Pull every line out of the material below and reproduce each one word for word.
* Start LISTED ENTRIES *
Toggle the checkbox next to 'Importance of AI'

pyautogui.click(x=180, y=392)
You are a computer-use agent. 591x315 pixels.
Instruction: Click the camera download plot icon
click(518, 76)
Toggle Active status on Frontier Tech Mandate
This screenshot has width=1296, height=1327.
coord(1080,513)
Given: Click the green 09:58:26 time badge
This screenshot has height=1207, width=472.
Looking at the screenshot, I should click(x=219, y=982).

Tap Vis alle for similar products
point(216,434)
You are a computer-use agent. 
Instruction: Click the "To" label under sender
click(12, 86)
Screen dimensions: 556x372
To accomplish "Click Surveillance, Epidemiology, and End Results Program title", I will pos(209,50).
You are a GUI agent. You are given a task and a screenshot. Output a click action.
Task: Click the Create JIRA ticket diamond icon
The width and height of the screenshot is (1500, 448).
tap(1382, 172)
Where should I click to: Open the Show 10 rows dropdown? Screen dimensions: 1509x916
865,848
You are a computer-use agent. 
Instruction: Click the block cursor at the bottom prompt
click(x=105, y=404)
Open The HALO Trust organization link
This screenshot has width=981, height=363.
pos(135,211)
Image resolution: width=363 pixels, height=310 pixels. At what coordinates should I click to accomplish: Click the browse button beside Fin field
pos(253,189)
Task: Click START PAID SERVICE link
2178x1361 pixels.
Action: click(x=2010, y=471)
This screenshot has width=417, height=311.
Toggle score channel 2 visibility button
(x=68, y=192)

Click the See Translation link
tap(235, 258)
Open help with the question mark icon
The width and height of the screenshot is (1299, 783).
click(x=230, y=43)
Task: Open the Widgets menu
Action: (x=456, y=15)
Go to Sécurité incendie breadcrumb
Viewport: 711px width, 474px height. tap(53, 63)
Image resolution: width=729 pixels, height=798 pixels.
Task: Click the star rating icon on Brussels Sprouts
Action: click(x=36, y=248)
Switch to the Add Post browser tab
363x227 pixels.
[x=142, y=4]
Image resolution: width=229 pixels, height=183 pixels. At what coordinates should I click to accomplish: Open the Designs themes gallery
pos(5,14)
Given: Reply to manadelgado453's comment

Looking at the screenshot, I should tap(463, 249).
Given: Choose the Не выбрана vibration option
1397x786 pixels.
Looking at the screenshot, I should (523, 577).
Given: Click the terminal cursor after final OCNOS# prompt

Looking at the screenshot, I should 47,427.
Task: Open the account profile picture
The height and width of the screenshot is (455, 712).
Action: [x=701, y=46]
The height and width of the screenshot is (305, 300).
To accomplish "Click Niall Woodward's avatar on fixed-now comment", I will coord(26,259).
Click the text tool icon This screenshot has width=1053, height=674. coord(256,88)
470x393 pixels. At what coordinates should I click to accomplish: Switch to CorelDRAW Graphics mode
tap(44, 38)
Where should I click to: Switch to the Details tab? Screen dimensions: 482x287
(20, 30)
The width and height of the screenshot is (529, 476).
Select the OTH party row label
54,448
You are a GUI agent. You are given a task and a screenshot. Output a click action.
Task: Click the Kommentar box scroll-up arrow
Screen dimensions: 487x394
* End LISTED ENTRIES *
*EXPECTED ANSWER*.
Toggle the checkbox next to 'Importance of AI'

pyautogui.click(x=180, y=392)
You are a computer-use agent. 591x315 pixels.
Instruction: Click the camera download plot icon
click(518, 76)
Toggle Active status on Frontier Tech Mandate
This screenshot has width=1296, height=1327.
coord(1080,513)
Given: Click the green 09:58:26 time badge
This screenshot has height=1207, width=472.
Looking at the screenshot, I should click(x=219, y=982).

Tap Vis alle for similar products
point(216,434)
You are a computer-use agent. 
Instruction: Click the "To" label under sender
click(12, 86)
Screen dimensions: 556x372
To accomplish "Click Surveillance, Epidemiology, and End Results Program title", I will pos(209,50).
You are a GUI agent. You are given a task and a screenshot. Output a click action.
Task: Click the Create JIRA ticket diamond icon
The width and height of the screenshot is (1500, 448).
tap(1382, 172)
Where should I click to: Open the Show 10 rows dropdown? Screen dimensions: 1509x916
865,848
You are a computer-use agent. 
Instruction: Click the block cursor at the bottom prompt
click(x=105, y=404)
Open The HALO Trust organization link
This screenshot has width=981, height=363.
pos(135,211)
Image resolution: width=363 pixels, height=310 pixels. At what coordinates should I click to accomplish: Click the browse button beside Fin field
pos(253,189)
Task: Click START PAID SERVICE link
2178x1361 pixels.
Action: click(x=2010, y=471)
This screenshot has width=417, height=311.
Toggle score channel 2 visibility button
(x=68, y=192)

Click the See Translation link
tap(235, 258)
Open help with the question mark icon
The width and height of the screenshot is (1299, 783).
click(x=230, y=43)
Task: Open the Widgets menu
Action: (x=456, y=15)
Go to Sécurité incendie breadcrumb
Viewport: 711px width, 474px height. tap(53, 63)
Image resolution: width=729 pixels, height=798 pixels.
Task: Click the star rating icon on Brussels Sprouts
Action: click(x=36, y=248)
Switch to the Add Post browser tab
363x227 pixels.
[x=142, y=4]
Image resolution: width=229 pixels, height=183 pixels. At what coordinates should I click to accomplish: Open the Designs themes gallery
pos(5,14)
Given: Reply to manadelgado453's comment

Looking at the screenshot, I should tap(463, 249).
Given: Choose the Не выбрана vibration option
1397x786 pixels.
Looking at the screenshot, I should (523, 577).
Given: Click the terminal cursor after final OCNOS# prompt

Looking at the screenshot, I should 47,427.
Task: Open the account profile picture
The height and width of the screenshot is (455, 712).
Action: [x=701, y=46]
The height and width of the screenshot is (305, 300).
To accomplish "Click Niall Woodward's avatar on fixed-now comment", I will coord(26,259).
Click the text tool icon This screenshot has width=1053, height=674. coord(256,88)
470x393 pixels. At what coordinates should I click to accomplish: Switch to CorelDRAW Graphics mode
tap(44, 38)
Where should I click to: Switch to the Details tab? Screen dimensions: 482x287
(20, 30)
The width and height of the screenshot is (529, 476).
Select the OTH party row label
54,448
You are a GUI agent. You are given a task and a screenshot. Output a click action.
Task: Click the Kommentar box scroll-up arrow
Screen dimensions: 487x394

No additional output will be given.